• Action item: Without altering anything, repeat each of the records.

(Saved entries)
▶

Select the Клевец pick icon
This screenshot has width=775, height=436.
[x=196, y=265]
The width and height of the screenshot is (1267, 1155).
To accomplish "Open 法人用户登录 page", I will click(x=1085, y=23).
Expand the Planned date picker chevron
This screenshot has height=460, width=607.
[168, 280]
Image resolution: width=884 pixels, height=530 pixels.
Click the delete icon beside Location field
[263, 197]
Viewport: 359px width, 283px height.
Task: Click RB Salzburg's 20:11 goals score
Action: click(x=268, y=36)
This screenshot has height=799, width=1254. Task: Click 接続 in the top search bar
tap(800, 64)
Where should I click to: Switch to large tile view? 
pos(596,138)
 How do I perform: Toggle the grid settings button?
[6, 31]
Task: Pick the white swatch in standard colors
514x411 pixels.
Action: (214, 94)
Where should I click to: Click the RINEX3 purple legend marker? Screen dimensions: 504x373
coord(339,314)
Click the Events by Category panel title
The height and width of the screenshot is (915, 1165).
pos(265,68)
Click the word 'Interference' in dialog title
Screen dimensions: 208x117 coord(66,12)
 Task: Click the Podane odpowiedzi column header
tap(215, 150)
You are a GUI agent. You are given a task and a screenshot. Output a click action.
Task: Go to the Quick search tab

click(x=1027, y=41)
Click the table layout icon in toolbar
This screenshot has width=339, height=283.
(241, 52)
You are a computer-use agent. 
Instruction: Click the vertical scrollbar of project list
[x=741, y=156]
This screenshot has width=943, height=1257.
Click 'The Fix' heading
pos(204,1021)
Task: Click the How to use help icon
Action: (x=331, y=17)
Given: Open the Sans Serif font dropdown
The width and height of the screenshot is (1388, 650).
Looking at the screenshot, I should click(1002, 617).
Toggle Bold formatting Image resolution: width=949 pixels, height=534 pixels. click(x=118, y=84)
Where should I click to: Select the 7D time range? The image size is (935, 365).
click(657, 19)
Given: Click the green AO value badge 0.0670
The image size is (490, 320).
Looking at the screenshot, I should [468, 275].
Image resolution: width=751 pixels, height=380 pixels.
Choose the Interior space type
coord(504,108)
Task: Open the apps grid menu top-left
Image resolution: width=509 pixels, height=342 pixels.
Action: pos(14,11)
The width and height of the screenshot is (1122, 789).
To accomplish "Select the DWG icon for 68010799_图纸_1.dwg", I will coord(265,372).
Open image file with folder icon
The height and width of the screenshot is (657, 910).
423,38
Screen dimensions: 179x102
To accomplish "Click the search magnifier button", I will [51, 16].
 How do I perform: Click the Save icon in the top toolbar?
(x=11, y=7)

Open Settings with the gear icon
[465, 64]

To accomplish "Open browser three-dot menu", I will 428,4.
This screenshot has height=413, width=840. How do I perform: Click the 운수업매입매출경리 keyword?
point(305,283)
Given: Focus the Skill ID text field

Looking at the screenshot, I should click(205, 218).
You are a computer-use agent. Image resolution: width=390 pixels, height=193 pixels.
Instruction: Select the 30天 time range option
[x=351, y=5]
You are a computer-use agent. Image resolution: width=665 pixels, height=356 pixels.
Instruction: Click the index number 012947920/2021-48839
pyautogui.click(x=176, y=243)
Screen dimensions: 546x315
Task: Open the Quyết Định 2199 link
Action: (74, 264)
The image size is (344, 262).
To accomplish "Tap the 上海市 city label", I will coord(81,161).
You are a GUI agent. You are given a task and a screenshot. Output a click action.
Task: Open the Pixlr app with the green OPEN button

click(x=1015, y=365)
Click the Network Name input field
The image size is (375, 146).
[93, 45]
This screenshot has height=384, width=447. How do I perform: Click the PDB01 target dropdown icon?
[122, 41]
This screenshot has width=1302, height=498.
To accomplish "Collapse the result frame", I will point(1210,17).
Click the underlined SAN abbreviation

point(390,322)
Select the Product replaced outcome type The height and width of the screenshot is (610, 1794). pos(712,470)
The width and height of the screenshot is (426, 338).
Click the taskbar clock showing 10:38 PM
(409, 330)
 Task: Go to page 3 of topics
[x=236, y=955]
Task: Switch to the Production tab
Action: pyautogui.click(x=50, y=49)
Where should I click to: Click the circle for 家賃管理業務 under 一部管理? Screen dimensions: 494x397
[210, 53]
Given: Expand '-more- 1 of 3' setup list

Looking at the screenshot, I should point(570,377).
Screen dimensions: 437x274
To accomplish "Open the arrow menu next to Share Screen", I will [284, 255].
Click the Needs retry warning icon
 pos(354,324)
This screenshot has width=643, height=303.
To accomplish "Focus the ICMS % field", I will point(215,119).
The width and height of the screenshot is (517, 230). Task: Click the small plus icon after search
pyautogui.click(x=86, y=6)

◀

• Task output:
Select the Клевец pick icon
This screenshot has width=775, height=436.
[x=196, y=265]
The width and height of the screenshot is (1267, 1155).
To accomplish "Open 法人用户登录 page", I will click(x=1085, y=23).
Expand the Planned date picker chevron
This screenshot has height=460, width=607.
[168, 280]
Image resolution: width=884 pixels, height=530 pixels.
Click the delete icon beside Location field
[263, 197]
Viewport: 359px width, 283px height.
Task: Click RB Salzburg's 20:11 goals score
Action: click(x=268, y=36)
This screenshot has height=799, width=1254. Task: Click 接続 in the top search bar
tap(800, 64)
Where should I click to: Switch to large tile view? 
pos(596,138)
 How do I perform: Toggle the grid settings button?
[6, 31]
Task: Pick the white swatch in standard colors
514x411 pixels.
Action: (214, 94)
Where should I click to: Click the RINEX3 purple legend marker? Screen dimensions: 504x373
coord(339,314)
Click the Events by Category panel title
The height and width of the screenshot is (915, 1165).
pos(265,68)
Click the word 'Interference' in dialog title
Screen dimensions: 208x117 coord(66,12)
 Task: Click the Podane odpowiedzi column header
tap(215, 150)
You are a GUI agent. You are given a task and a screenshot. Output a click action.
Task: Go to the Quick search tab

click(x=1027, y=41)
Click the table layout icon in toolbar
This screenshot has width=339, height=283.
(241, 52)
You are a computer-use agent. 
Instruction: Click the vertical scrollbar of project list
[x=741, y=156]
This screenshot has width=943, height=1257.
Click 'The Fix' heading
pos(204,1021)
Task: Click the How to use help icon
Action: (x=331, y=17)
Given: Open the Sans Serif font dropdown
The width and height of the screenshot is (1388, 650).
Looking at the screenshot, I should click(1002, 617).
Toggle Bold formatting Image resolution: width=949 pixels, height=534 pixels. click(x=118, y=84)
Where should I click to: Select the 7D time range? The image size is (935, 365).
click(657, 19)
Given: Click the green AO value badge 0.0670
The image size is (490, 320).
Looking at the screenshot, I should [468, 275].
Image resolution: width=751 pixels, height=380 pixels.
Choose the Interior space type
coord(504,108)
Task: Open the apps grid menu top-left
Image resolution: width=509 pixels, height=342 pixels.
Action: pos(14,11)
The width and height of the screenshot is (1122, 789).
To accomplish "Select the DWG icon for 68010799_图纸_1.dwg", I will coord(265,372).
Open image file with folder icon
The height and width of the screenshot is (657, 910).
423,38
Screen dimensions: 179x102
To accomplish "Click the search magnifier button", I will [51, 16].
 How do I perform: Click the Save icon in the top toolbar?
(x=11, y=7)

Open Settings with the gear icon
[465, 64]

To accomplish "Open browser three-dot menu", I will 428,4.
This screenshot has height=413, width=840. How do I perform: Click the 운수업매입매출경리 keyword?
point(305,283)
Given: Focus the Skill ID text field

Looking at the screenshot, I should click(205, 218).
You are a computer-use agent. Image resolution: width=390 pixels, height=193 pixels.
Instruction: Select the 30天 time range option
[x=351, y=5]
You are a computer-use agent. Image resolution: width=665 pixels, height=356 pixels.
Instruction: Click the index number 012947920/2021-48839
pyautogui.click(x=176, y=243)
Screen dimensions: 546x315
Task: Open the Quyết Định 2199 link
Action: (74, 264)
The image size is (344, 262).
To accomplish "Tap the 上海市 city label", I will coord(81,161).
You are a GUI agent. You are given a task and a screenshot. Output a click action.
Task: Open the Pixlr app with the green OPEN button

click(x=1015, y=365)
Click the Network Name input field
The image size is (375, 146).
[93, 45]
This screenshot has height=384, width=447. How do I perform: Click the PDB01 target dropdown icon?
[122, 41]
This screenshot has width=1302, height=498.
To accomplish "Collapse the result frame", I will point(1210,17).
Click the underlined SAN abbreviation

point(390,322)
Select the Product replaced outcome type The height and width of the screenshot is (610, 1794). pos(712,470)
The width and height of the screenshot is (426, 338).
Click the taskbar clock showing 10:38 PM
(409, 330)
 Task: Go to page 3 of topics
[x=236, y=955]
Task: Switch to the Production tab
Action: pyautogui.click(x=50, y=49)
Where should I click to: Click the circle for 家賃管理業務 under 一部管理? Screen dimensions: 494x397
[210, 53]
Given: Expand '-more- 1 of 3' setup list

Looking at the screenshot, I should point(570,377).
Screen dimensions: 437x274
To accomplish "Open the arrow menu next to Share Screen", I will [284, 255].
Click the Needs retry warning icon
 pos(354,324)
This screenshot has width=643, height=303.
To accomplish "Focus the ICMS % field", I will point(215,119).
The width and height of the screenshot is (517, 230). Task: Click the small plus icon after search
pyautogui.click(x=86, y=6)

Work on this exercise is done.